INTRODUCTION AND IMPORTANCE

Chorioangioma is benign, non-trophoblastic vascular neoplasms of the placenta with an estimated incidence of 1 %. It originates from placental blood vessels. Giant chorioangiomas, larger than 4 cm in diameter, are rare with an incidence ranging between 1/3500 and 1/9000 pregnancies. Giant chorioangiomas easily detected by prenatal ultrasound and are associated with a series of pregnancy and fetal complications.

CASE PRESENTATION

A 34-year-old multigravida woman, with twin pregnancy presented with notation of reduced fetal movement. On sonographic examination, first fetus was Intrauterine Growth Restriction (IUGR), stage 1 and the second fetus was small-for gestational age and a well-defined, hypoechoic lesion with increased vascularity measuring 5.8 × 4.7 × 2.5 cm on the fetal surface of the placenta was seen. However, at 35 + 3 weeks, the patient presented with pain in the lower abdomen. Maternal vital signs were within normal ranges. On Physician team discussion, cesarean section was performed. Two female neonates weighing 2260 g and 2400 g were delivered, with normal APGAR scores and physical examinations. And physical examination. The placenta was sent to pathology laboratory. In histopathology numerous proliferative blood vessels was found that confirm with immunohistochemical analysis. Finally, the patient was diagnosed with placental chorioangioma.

DISCUSSION

Placental chorioangioma is a rare anomaly in villous capillary development, with uncertain pathogenesis. It is often linked to twin pregnancies, gestational diabetes, maternal hypertension, and female fetal sex. Prenatal sonographic scans are valuable for its identification, revealing a hypoechoic, highly vascular mass confirmed via Doppler ultrasound. In contrast, chorangiocarcinoma, a malignant placental tumor, comprises chorioangioma and proliferating trophoblast cells with distinct histological features. Close monitoring and sonographic evaluations are vital during pregnancy when managing chorioangioma, especially giant ones, known to cause various fetal and pregnancy complications.
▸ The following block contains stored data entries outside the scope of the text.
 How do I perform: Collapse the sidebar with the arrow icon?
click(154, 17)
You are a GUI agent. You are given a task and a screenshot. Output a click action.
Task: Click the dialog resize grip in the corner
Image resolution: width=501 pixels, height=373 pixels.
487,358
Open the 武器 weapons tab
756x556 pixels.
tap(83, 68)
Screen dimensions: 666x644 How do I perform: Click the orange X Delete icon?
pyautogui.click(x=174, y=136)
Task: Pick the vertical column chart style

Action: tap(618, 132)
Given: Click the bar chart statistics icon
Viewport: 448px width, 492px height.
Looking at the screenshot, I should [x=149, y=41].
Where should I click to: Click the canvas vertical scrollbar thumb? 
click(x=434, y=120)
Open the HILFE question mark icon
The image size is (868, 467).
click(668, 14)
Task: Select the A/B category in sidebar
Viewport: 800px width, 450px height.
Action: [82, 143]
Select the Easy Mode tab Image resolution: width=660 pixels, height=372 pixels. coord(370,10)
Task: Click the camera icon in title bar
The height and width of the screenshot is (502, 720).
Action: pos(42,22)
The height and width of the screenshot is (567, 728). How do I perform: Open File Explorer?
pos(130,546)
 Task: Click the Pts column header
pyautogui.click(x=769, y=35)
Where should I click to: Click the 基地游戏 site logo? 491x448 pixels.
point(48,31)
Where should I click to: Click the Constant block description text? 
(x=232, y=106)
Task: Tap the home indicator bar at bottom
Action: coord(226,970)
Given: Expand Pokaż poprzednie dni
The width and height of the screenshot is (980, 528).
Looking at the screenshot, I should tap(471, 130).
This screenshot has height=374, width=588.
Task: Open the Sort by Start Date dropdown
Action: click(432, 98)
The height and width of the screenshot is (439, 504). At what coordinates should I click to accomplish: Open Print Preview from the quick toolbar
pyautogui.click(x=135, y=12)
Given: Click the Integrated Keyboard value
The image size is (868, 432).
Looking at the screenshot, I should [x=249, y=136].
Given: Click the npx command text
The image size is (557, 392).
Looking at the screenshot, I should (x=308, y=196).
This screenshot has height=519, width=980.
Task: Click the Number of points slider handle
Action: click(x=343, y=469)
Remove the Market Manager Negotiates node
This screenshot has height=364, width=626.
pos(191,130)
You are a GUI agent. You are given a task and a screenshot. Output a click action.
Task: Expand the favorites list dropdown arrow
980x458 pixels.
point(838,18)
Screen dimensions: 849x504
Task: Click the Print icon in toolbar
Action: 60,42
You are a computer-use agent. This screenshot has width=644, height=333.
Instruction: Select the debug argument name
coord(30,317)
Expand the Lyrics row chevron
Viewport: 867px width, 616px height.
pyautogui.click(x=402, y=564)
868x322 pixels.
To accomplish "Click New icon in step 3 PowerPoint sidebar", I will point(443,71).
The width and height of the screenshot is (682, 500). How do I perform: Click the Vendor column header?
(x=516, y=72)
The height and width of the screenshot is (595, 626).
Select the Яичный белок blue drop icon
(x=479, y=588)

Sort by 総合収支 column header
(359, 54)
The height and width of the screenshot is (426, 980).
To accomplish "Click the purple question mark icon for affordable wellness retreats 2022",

The decision-making process for delivery in cases of giant chorioangioma should consider fetal complications and gestational age. While some interventions like laser ablation are available, the challenging nature of the patient's response may warrant conservative management in certain instances.

CONCLUSION

We report a rare case of giant placental chorioangioma in a 34-year-old twin pregnant patient. Chorioangioma benign vascular neoplasms of the placenta may cause pregnancy and fetal complications.